§ Your goal:
Reproduce the lines below exactly, from the one containing "Image resolution: width=719, height=2576." through the one containing "[Close dialog] (638, 1179)", both included. Leave out any pictures.

§ Supplied entries:
__________________________________________________
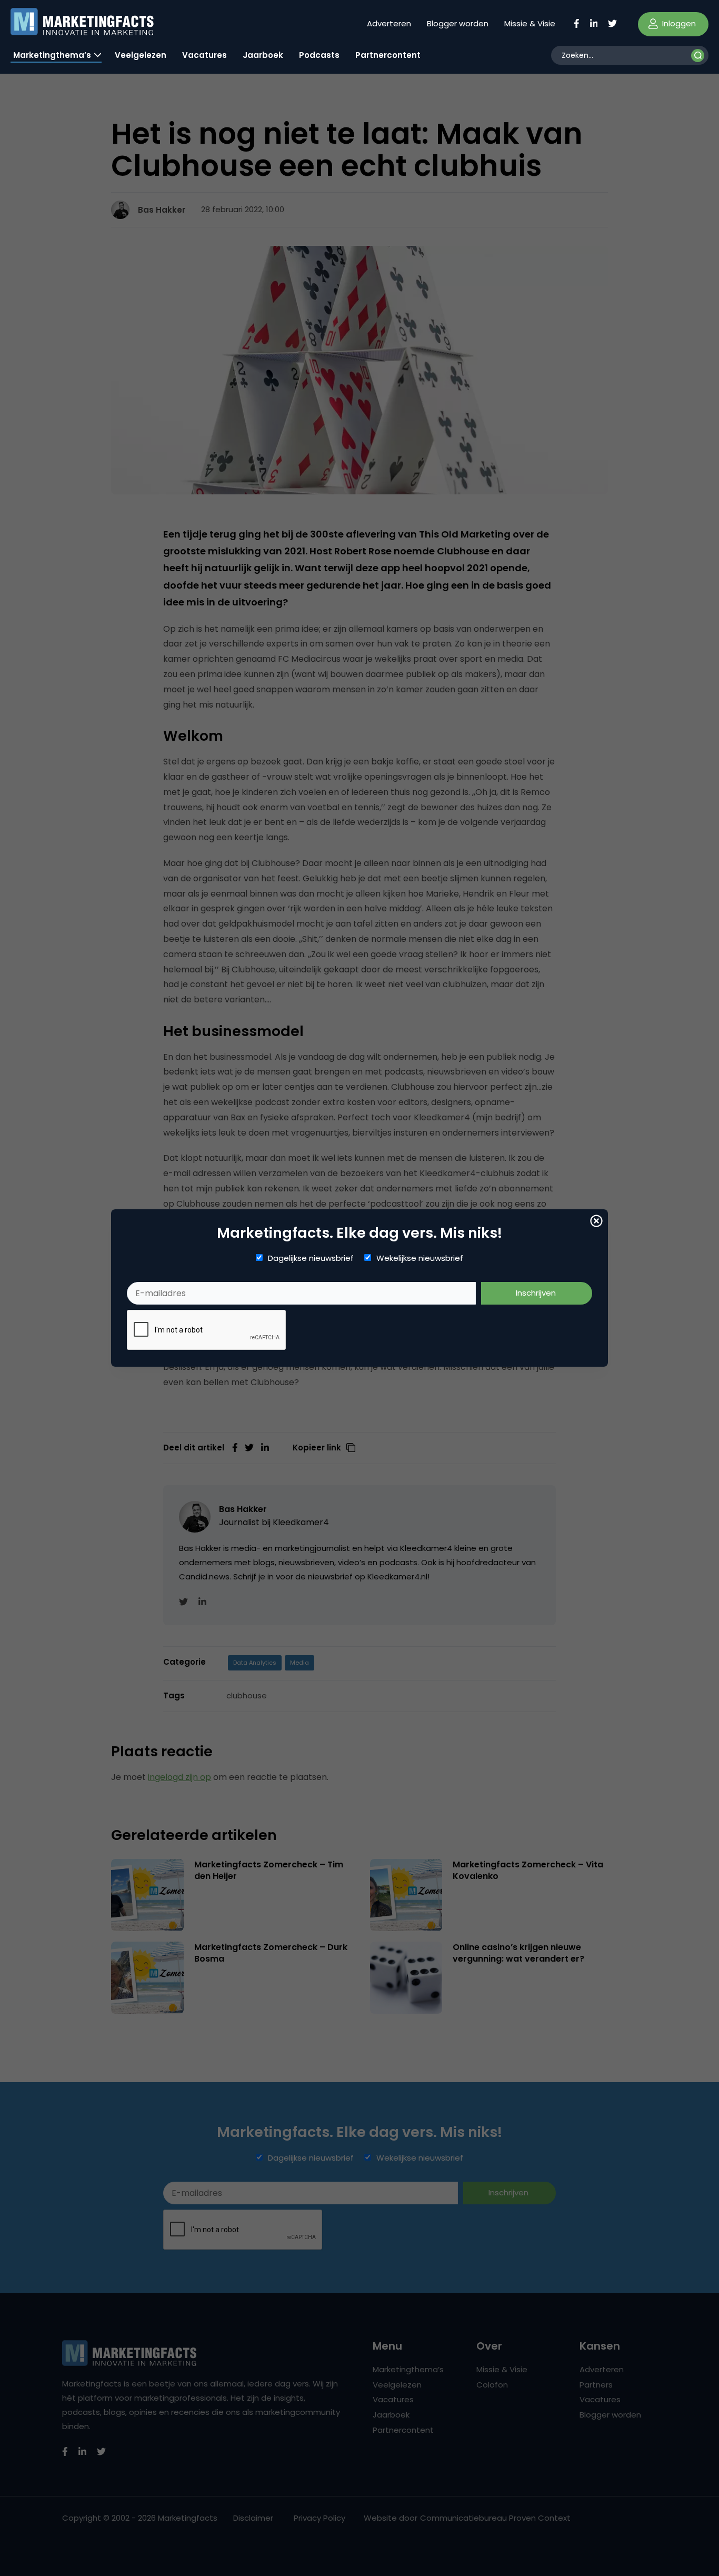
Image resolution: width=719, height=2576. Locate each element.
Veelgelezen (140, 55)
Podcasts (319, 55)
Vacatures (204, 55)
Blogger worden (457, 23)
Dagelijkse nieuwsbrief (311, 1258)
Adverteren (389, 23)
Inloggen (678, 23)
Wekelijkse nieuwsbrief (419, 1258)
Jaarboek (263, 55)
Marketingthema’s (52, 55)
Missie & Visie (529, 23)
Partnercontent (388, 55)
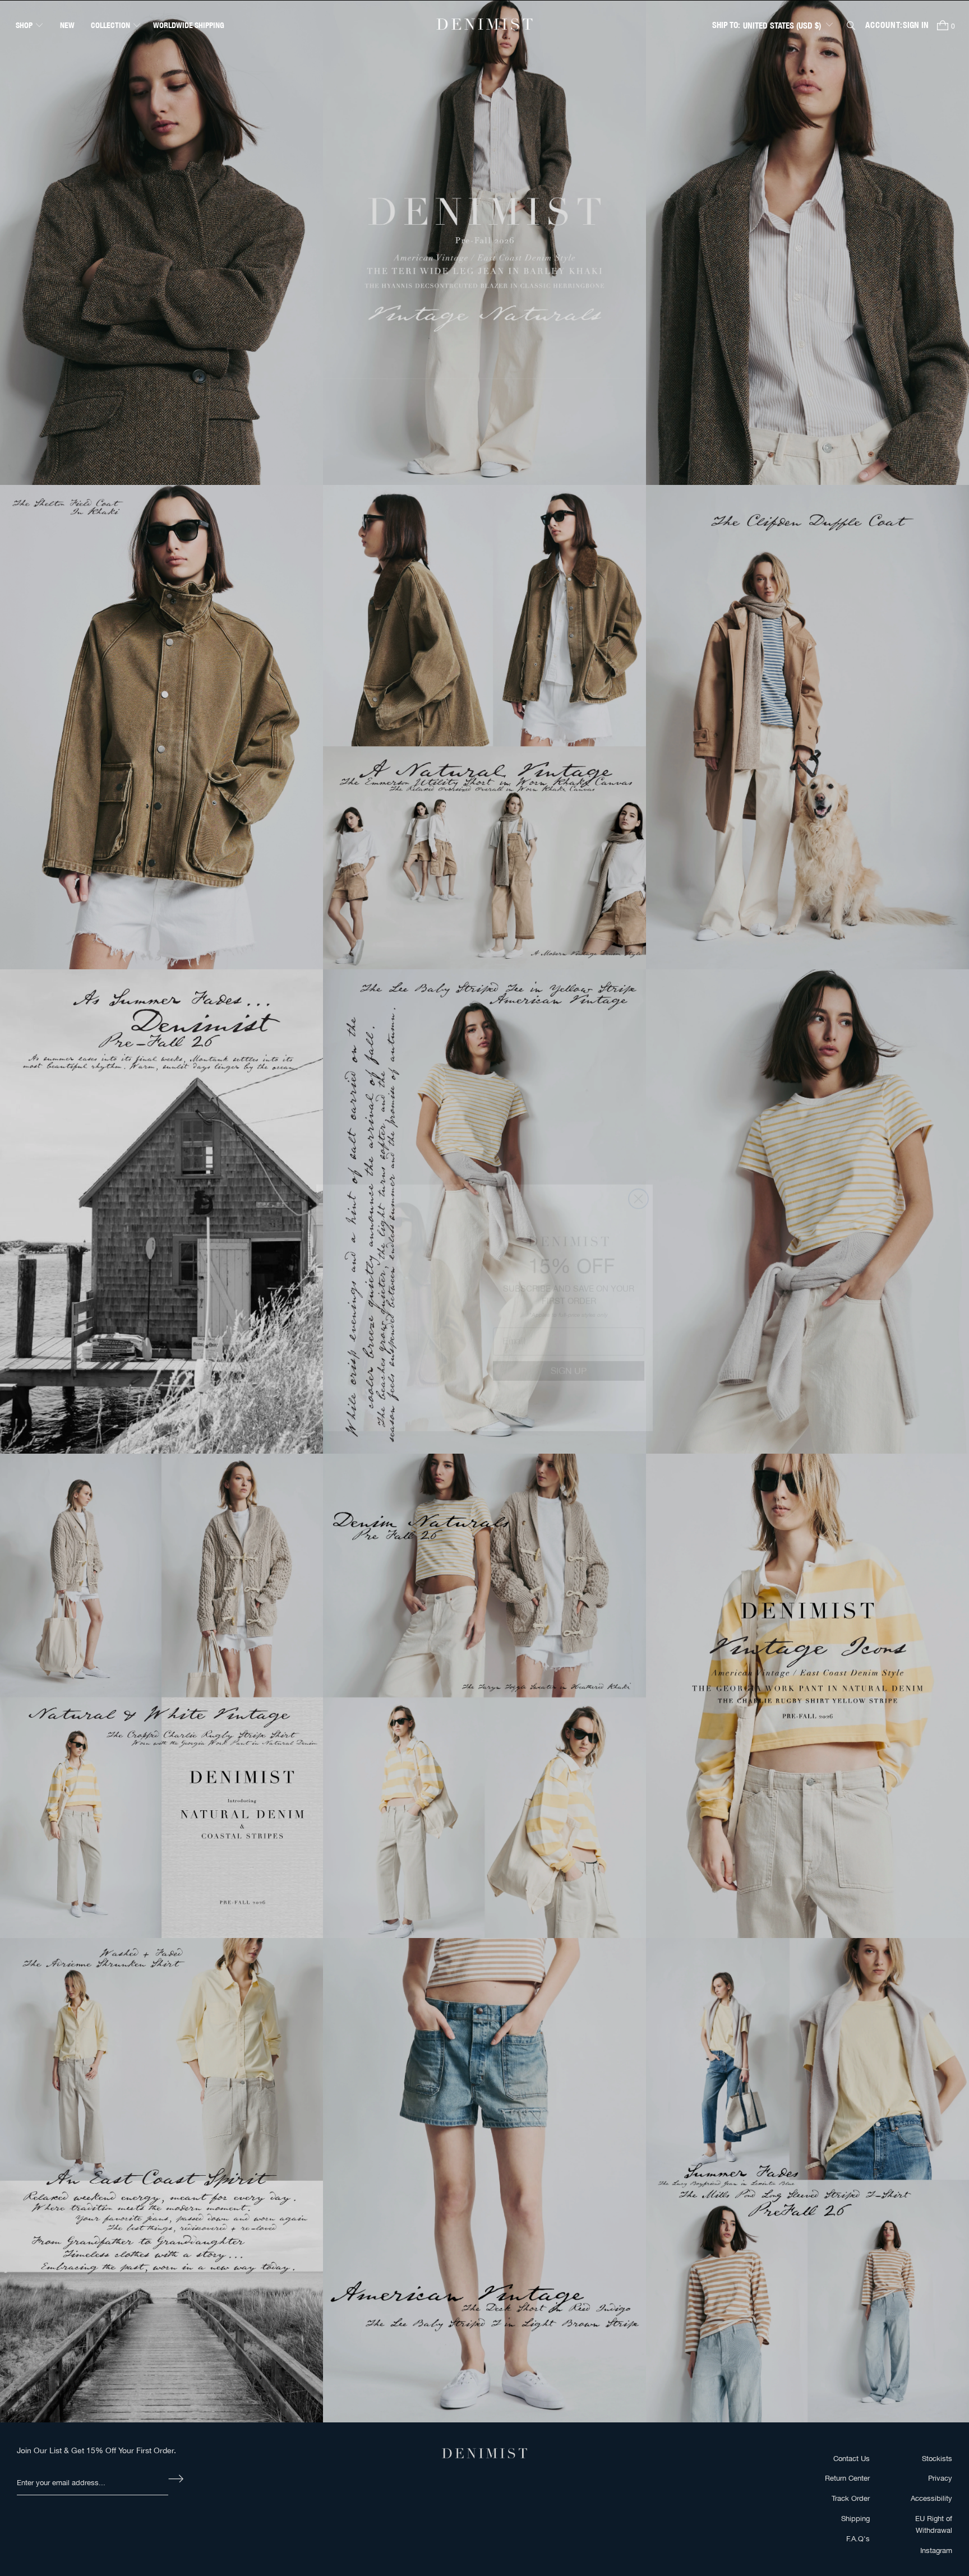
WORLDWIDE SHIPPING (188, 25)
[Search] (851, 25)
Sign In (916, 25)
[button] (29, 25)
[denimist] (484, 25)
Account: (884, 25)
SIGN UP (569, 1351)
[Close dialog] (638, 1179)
__________________________________________________
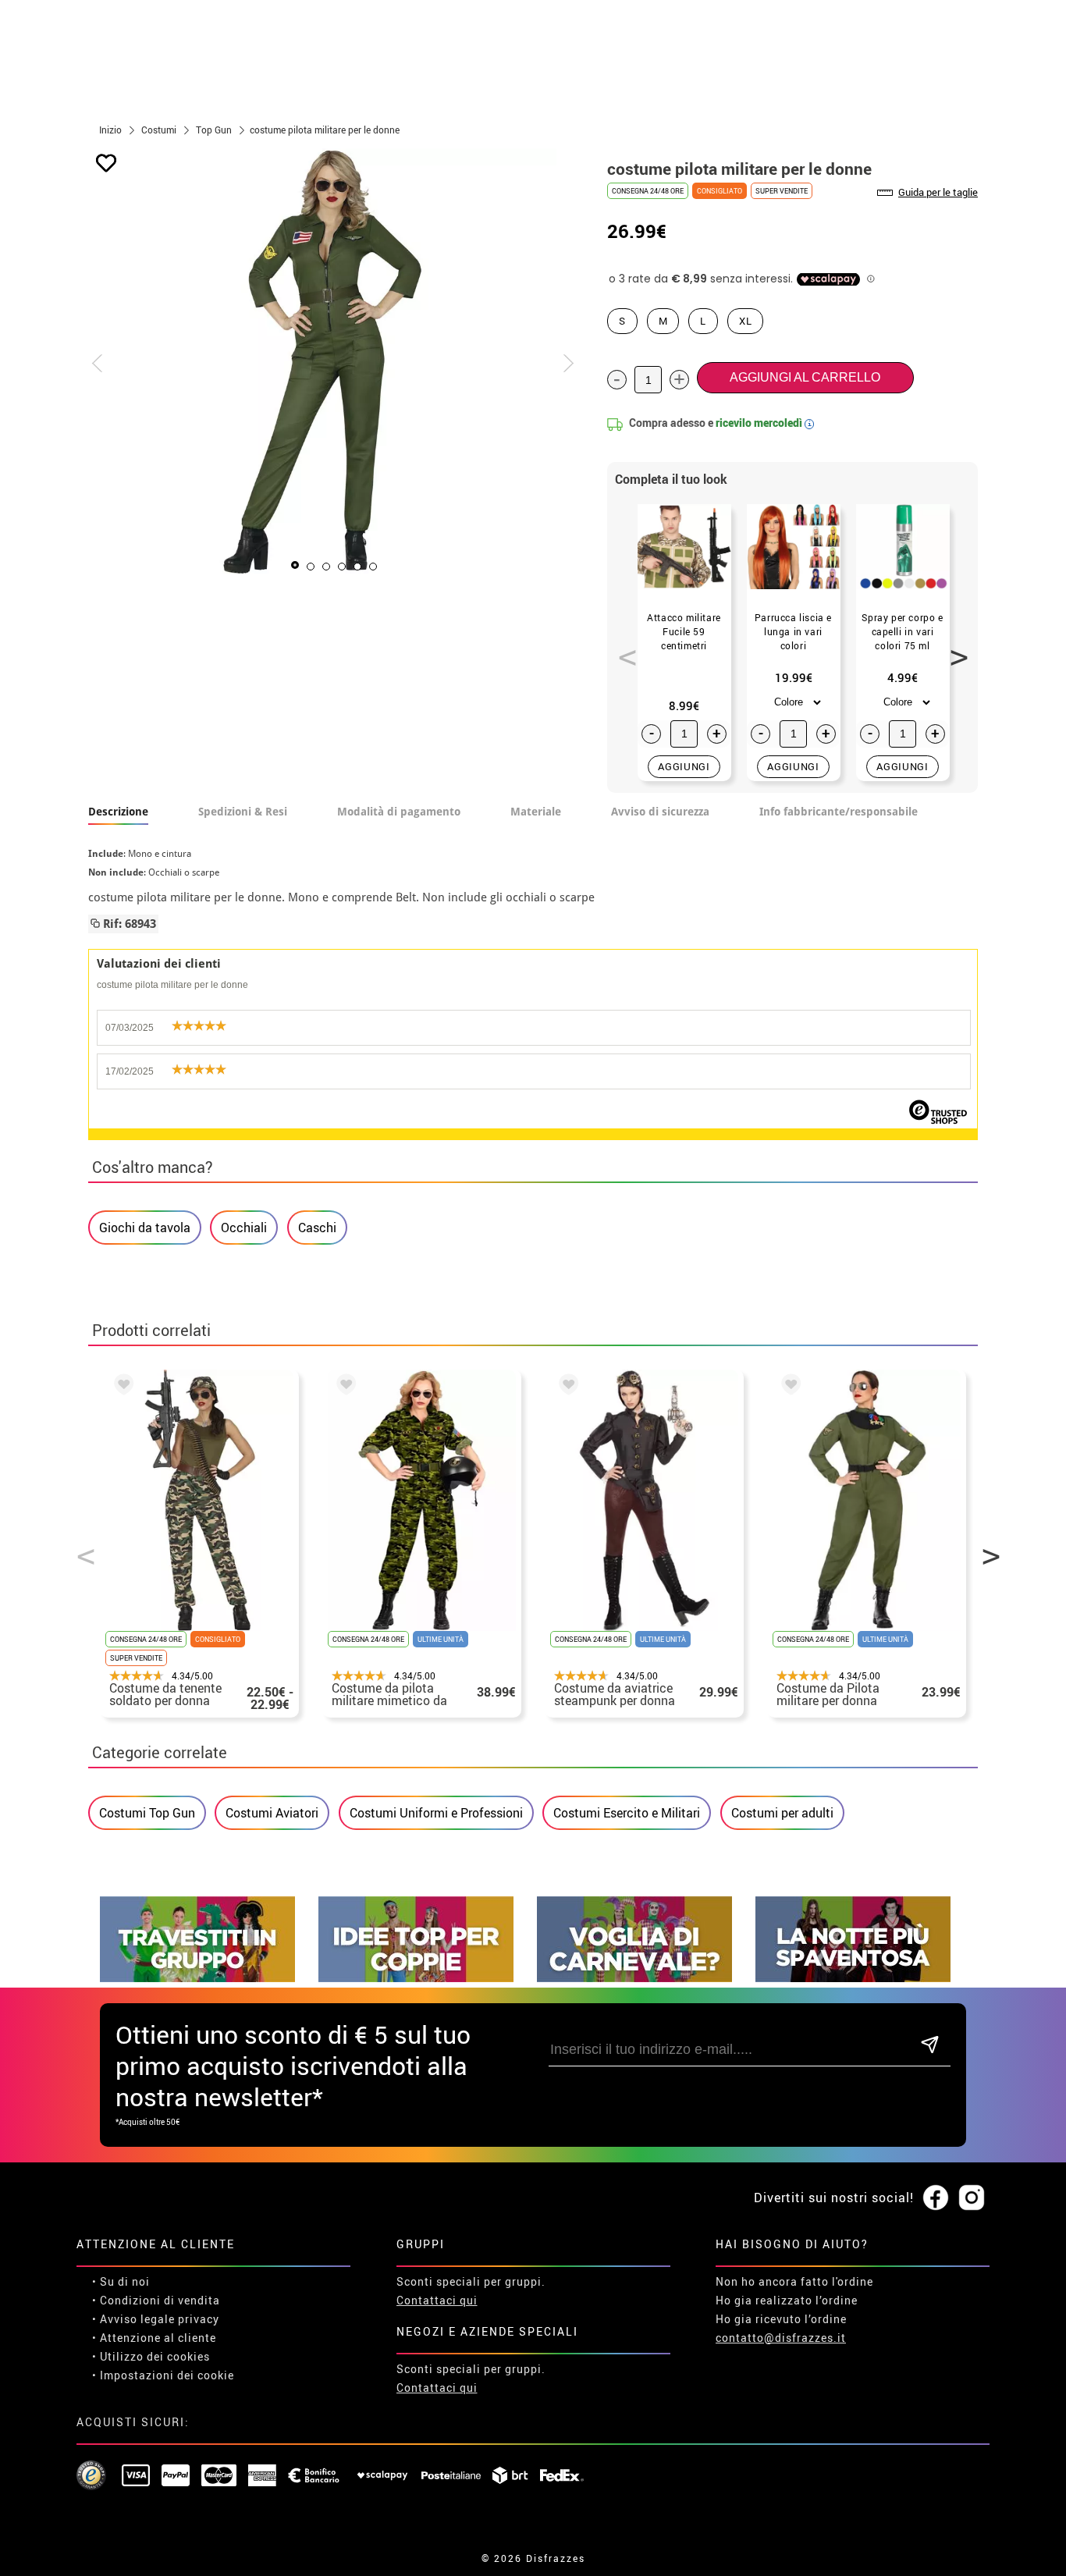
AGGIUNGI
__________________________________________________
§ Expected output:
Image resolution: width=719, height=2576. Locate each element.
Veelgelezen (140, 55)
Podcasts (319, 55)
Vacatures (204, 55)
Blogger worden (457, 23)
Dagelijkse nieuwsbrief (311, 1258)
Adverteren (389, 23)
Inloggen (678, 23)
Wekelijkse nieuwsbrief (419, 1258)
Jaarboek (263, 55)
Marketingthema’s (52, 55)
Missie & Visie (529, 23)
Partnercontent (388, 55)
WORLDWIDE SHIPPING (188, 25)
[Search] (851, 25)
Sign In (916, 25)
[button] (29, 25)
[denimist] (484, 25)
Account: (884, 25)
SIGN UP (569, 1351)
[Close dialog] (638, 1179)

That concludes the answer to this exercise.